### Assignment
Could you write out the rows again with "screenshot" switched to "screen capture" wherever it appears, keeping everything else the same and leaving out the pictures?

### Given entries
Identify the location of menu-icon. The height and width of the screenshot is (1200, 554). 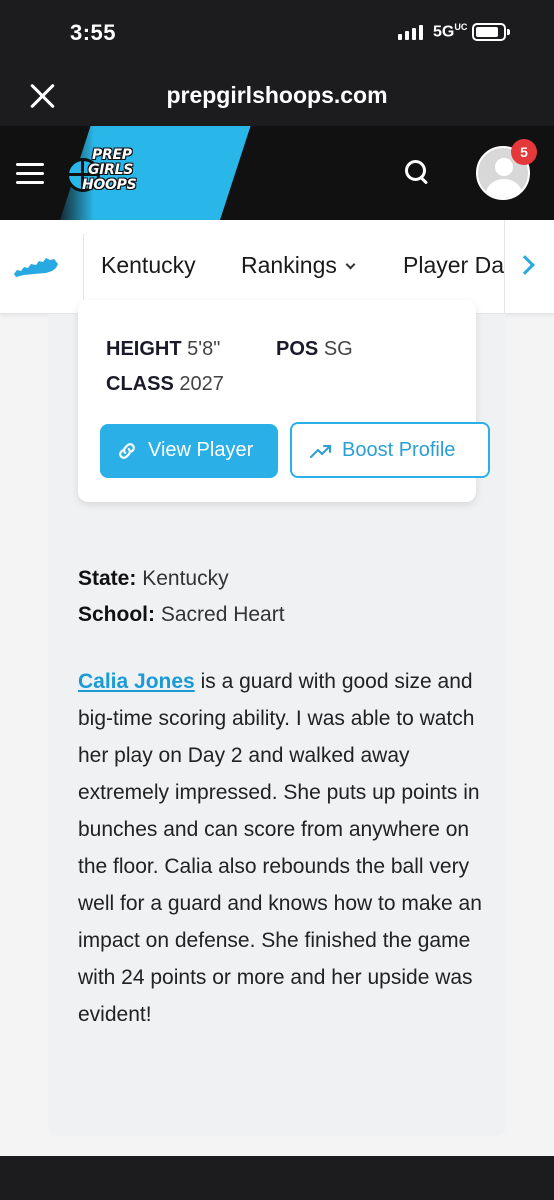
(30, 174).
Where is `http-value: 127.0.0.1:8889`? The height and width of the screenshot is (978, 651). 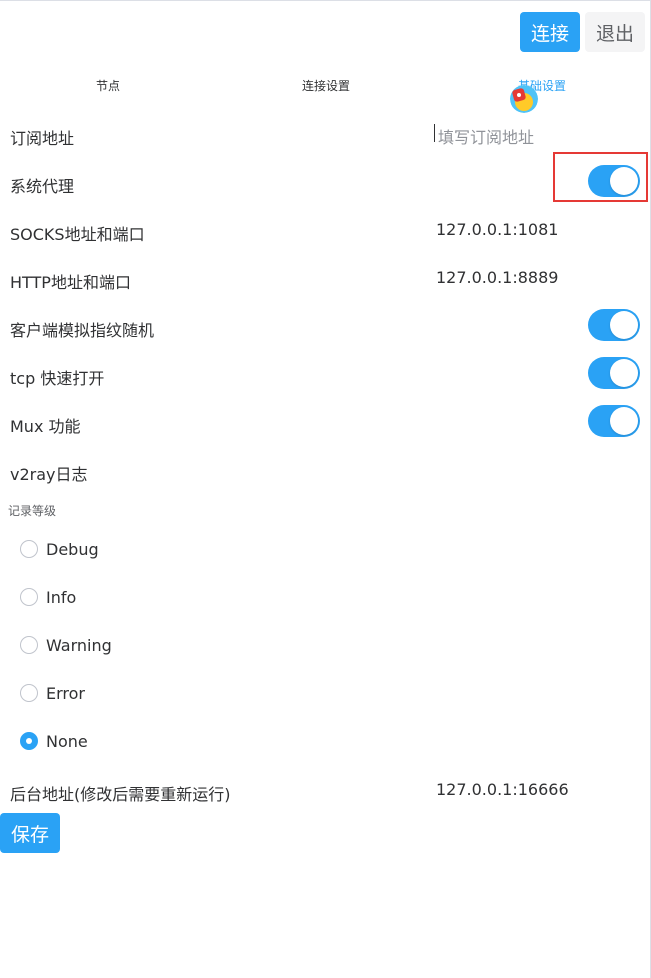
http-value: 127.0.0.1:8889 is located at coordinates (497, 278).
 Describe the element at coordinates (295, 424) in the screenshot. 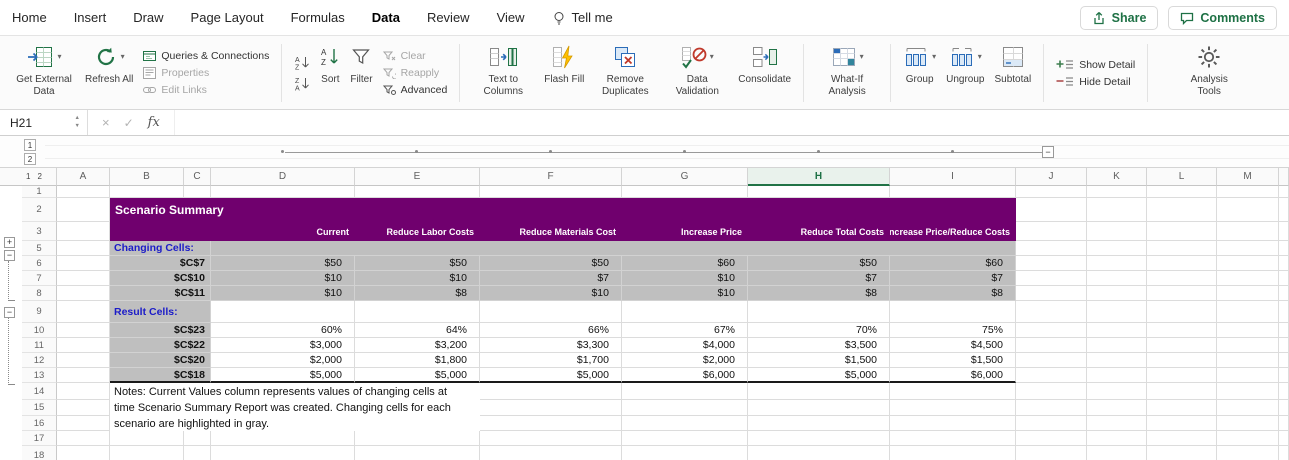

### Output of the exercise
Identify the location of menu-icon. The height and width of the screen capture is (1200, 554). 
(30, 174).
Where is `http-value: 127.0.0.1:8889`? The height and width of the screen capture is (978, 651). 
http-value: 127.0.0.1:8889 is located at coordinates (497, 278).
 Describe the element at coordinates (295, 424) in the screen capture. 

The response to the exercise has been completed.